# Exercise brief
Although the entries contain pictures, copy only their text, exactly as written.

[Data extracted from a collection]
⁂

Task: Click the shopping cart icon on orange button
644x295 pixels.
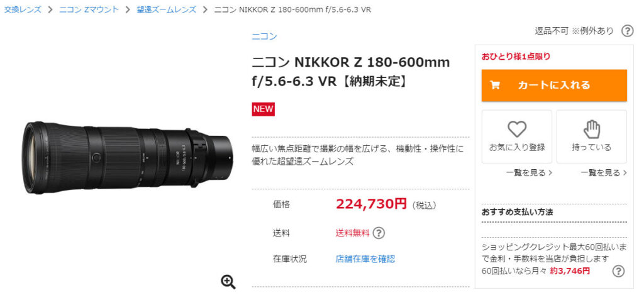Action: [x=495, y=85]
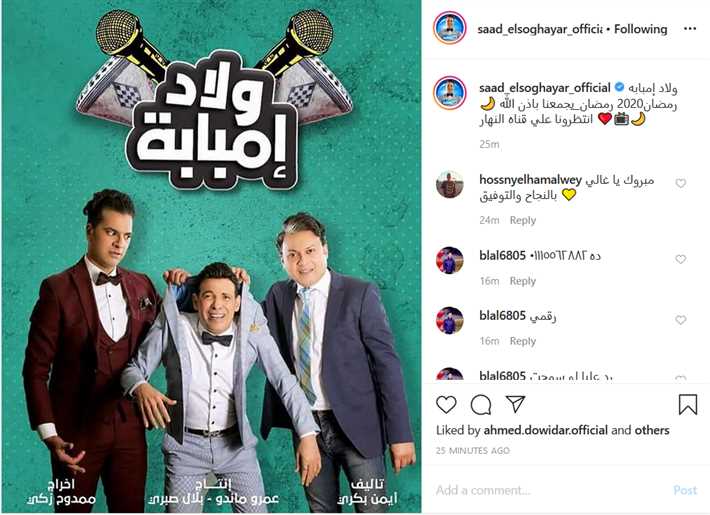Reply to blal6805's 16m phone comment
This screenshot has width=710, height=515.
click(x=523, y=281)
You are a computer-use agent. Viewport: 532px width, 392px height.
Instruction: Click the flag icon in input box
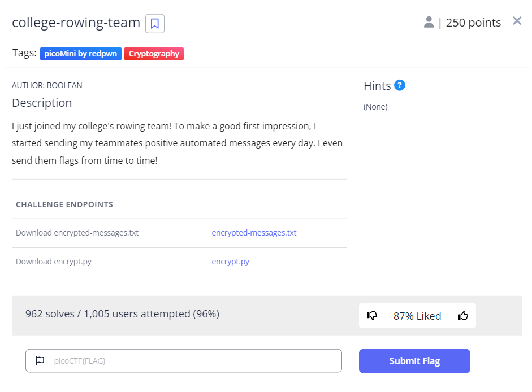click(x=40, y=361)
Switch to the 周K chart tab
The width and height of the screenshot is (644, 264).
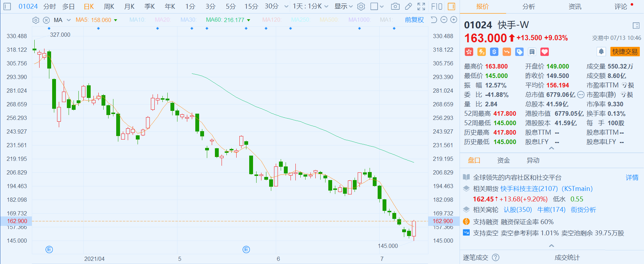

⁂

# Finished task
Task: Click the shopping cart icon on orange button
644x295 pixels.
Action: [x=495, y=85]
Reply to blal6805's 16m phone comment
This screenshot has width=710, height=515.
click(x=523, y=281)
You are a computer-use agent. Viewport: 532px width, 392px height.
Instruction: Click the flag icon in input box
click(x=40, y=361)
Switch to the 周K chart tab
The width and height of the screenshot is (644, 264).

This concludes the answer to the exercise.